SnapGene Version 4.1.4
SnapGene 4.1.4 was released on January 09, 2018.
Enhancements
- Enabled choice of a destination subfolder when importing into a collection.
- Enhanced the recognition of feature names when opening ApE files.
- Updated the common features database.
- Made various color enhancements.
Fixes
- Fixed an issue where sequences that align around the numerical origin were sometimes shown on top of other aligned sequences in linear maps.
(Reported by Leonid) - Prevented duplication of files when moving between folders in a collection on Windows.
(Reported by John) - Restored the ability to browse to a collection on Windows when using "Save to Collection".
(Reported by Carles Alvarez) - Allowed non-native files to be saved to the appropriate collection folder.
(Reported by Carles Alvarez) - Fixed a crash that could occur when opening the Preferences dialog on Ubuntu Linux.
(Reported by Olivier Bertini) - Improved the importer for DNA Strider files.
(Reported by Francesca Mattiroli) - Ensured consistent computation of the primer overlap length and Tm for NEB HiFi assembly.

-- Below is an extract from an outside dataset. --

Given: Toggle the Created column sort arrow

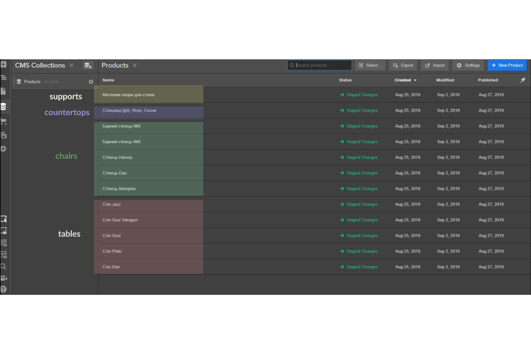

(Reported by Nan Liang) - Improved map labels when importing certain protein sequences from NCBI by ignoring the KEYWORDS field.
- Removed the "Order" button from various dialogs where it was not appropriate.
- Prevented the "Order" button from being visible when no or multiple DNA sequences are selected in a collection.
- Ensured that aligned sequences that wrap around the numerical origin are always visible when viewing a downstream aligned region in Sequence view.
- Enabled unsaved sequences imported from NCBI to be saved to a collection.
- Allowed for simple case changes when renaming a file in a collection.
- Improved the behavior for dragging and dropping files in a collection.
- Fixed various issues with saving to a collection where the expected default folder was not always selected or the Save button was not always enabled when appropriate.
- Corrected errors with the rendering of site features in protein sequences.